What to work on: Rewrite every line in the stretch from the line containing "Select the YouTube icon in the footer" through the line containing "Action: coord(976,117)", both ends included, with the requests left unchanged. Multiply each coordinate in the answers by 2.25 and round to the nearest whole number, with halves rounded up.

Stored items from a collection
↓↓↓

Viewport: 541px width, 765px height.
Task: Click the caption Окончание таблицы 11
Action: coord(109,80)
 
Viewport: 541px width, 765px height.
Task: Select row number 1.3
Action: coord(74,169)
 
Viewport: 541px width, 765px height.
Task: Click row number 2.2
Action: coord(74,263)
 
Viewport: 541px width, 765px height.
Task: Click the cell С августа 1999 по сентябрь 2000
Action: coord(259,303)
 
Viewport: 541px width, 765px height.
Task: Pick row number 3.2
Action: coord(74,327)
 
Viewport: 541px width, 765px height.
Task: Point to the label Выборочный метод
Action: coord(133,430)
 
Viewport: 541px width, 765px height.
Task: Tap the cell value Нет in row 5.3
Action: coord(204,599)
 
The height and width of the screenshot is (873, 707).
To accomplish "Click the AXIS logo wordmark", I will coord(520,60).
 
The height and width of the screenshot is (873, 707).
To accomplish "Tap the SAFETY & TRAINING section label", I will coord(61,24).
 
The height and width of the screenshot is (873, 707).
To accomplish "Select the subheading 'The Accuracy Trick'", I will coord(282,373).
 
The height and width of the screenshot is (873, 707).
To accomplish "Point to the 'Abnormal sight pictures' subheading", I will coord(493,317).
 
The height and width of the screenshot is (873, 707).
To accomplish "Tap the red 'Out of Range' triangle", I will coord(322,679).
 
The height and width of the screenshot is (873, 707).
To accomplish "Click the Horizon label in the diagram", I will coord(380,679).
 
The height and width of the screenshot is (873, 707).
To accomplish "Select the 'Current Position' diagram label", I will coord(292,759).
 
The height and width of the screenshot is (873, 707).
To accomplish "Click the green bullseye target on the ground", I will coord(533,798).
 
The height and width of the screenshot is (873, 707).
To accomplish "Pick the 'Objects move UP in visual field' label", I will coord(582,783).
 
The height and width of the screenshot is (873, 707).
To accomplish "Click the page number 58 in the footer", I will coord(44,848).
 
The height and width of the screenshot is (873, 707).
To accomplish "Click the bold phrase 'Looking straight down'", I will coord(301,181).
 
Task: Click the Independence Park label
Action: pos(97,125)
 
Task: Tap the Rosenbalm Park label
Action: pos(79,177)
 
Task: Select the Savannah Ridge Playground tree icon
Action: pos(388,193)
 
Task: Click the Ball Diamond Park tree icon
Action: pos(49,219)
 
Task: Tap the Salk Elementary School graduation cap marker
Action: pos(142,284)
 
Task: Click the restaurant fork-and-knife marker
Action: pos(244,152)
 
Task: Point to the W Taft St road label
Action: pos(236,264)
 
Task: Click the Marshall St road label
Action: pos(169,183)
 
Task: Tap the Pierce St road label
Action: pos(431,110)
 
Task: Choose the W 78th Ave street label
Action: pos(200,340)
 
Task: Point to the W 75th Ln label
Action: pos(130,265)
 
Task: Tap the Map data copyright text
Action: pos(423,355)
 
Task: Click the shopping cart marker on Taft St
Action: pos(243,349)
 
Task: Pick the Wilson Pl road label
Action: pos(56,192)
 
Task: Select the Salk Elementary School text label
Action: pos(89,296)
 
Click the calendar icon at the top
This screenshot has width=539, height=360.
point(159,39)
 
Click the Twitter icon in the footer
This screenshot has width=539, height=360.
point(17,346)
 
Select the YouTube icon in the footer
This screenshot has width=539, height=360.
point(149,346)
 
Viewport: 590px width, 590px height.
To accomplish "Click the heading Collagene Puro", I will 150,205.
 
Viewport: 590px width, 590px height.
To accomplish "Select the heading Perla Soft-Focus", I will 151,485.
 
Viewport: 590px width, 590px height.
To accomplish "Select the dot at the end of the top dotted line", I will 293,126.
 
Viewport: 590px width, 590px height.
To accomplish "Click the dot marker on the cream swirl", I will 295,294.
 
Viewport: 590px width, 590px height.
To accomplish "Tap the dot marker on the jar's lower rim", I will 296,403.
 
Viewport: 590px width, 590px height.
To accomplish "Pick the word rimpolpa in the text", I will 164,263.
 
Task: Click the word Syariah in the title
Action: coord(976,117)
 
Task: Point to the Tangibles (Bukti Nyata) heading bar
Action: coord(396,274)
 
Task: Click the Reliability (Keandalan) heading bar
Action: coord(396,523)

↑↑↑

Written solution:
Select the YouTube icon in the footer
This screenshot has width=539, height=360.
point(335,779)
 
Viewport: 590px width, 590px height.
To accomplish "Click the heading Collagene Puro", I will 338,461.
 
Viewport: 590px width, 590px height.
To accomplish "Select the heading Perla Soft-Focus", I will 340,1091.
 
Viewport: 590px width, 590px height.
To accomplish "Select the dot at the end of the top dotted line", I will 659,284.
 
Viewport: 590px width, 590px height.
To accomplish "Click the dot marker on the cream swirl", I will 664,662.
 
Viewport: 590px width, 590px height.
To accomplish "Tap the dot marker on the jar's lower rim", I will 666,907.
 
Viewport: 590px width, 590px height.
To accomplish "Pick the word rimpolpa in the text", I will 369,592.
 
Task: Click the word Syariah in the title
Action: coord(2196,263)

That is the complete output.